- [DOCUMENT PASSAGE]
Transcriptome profiling of a toxic dinoflagellate reveals a gene-rich protist and a potential impact on gene expression due to bacterial presence

Abstract

Background: Dinoflagellates are unicellular, often photosynthetic protists that play a major role in the dynamics of the Earth's oceans and climate. Sequencing of dinoflagellate nuclear DNA is thwarted by their massive genome sizes that are often several times that in humans. However, modern transcriptomic methods offer promising approaches to tackle this challenging system. Here, we used massively parallel signature sequencing (MPSS) to understand global transcriptional regulation patterns in Alexandrium tamarense cultures that were grown under four different conditions.

Methodology/principal findings: We generated more than 40,000 unique short expression signatures gathered from the four conditions. Of these, about 11,000 signatures did not display detectable differential expression patterns. At a p-value < 1E-10, 1,124 signatures were differentially expressed in the three treatments, xenic, nitrogen-limited, and phosphorus-limited, compared to the nutrient-replete control, with the presence of bacteria explaining the largest set of these differentially expressed signatures.

Conclusions/significance: Among microbial eukaryotes, dinoflagellates contain the largest number of genes in their nuclear genomes. These genes occur in complex families, many of which have evolved via recent gene duplication events. Our expression data suggest that about 73% of the Alexandrium transcriptome shows no significant change in gene expression under the experimental conditions used here and may comprise a "core" component for this species. We report a fundamental shift in expression patterns in response to the presence of bacteria, highlighting the impact of biotic interaction on gene expression in dinoflagellates.

- [DATA BELOW]
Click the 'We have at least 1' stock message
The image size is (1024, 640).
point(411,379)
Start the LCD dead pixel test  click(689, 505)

- [PROBLEMS AND TASKS]
(a) List the three treatments that the dinoflagellate abstract compares against the nutrient-replete control.
(b) Rewrite the dinoflagellate abstract between "Methodology/principal findings: We" and "differentially expressed signatures.", inclusive, changing "nutrient-replete" to "nutrient-rich".
(c) Which sequencing method does the dinoflagellate abstract report using on the Alexandrium tamarense cultures?

- [ANSWERS TO THE PROBLEMS]
(a) xenic, nitrogen-limited, phosphorus-limited

(b)
Methodology/principal findings: We generated more than 40,000 unique short expression signatures gathered from the four conditions. Of these, about 11,000 signatures did not display detectable differential expression patterns. At a p-value < 1E-10, 1,124 signatures were differentially expressed in the three treatments, xenic, nitrogen-limited, and phosphorus-limited, compared to the nutrient-rich control, with the presence of bacteria explaining the largest set of these differentially expressed signatures.

(c) Massively parallel signature sequencing (MPSS).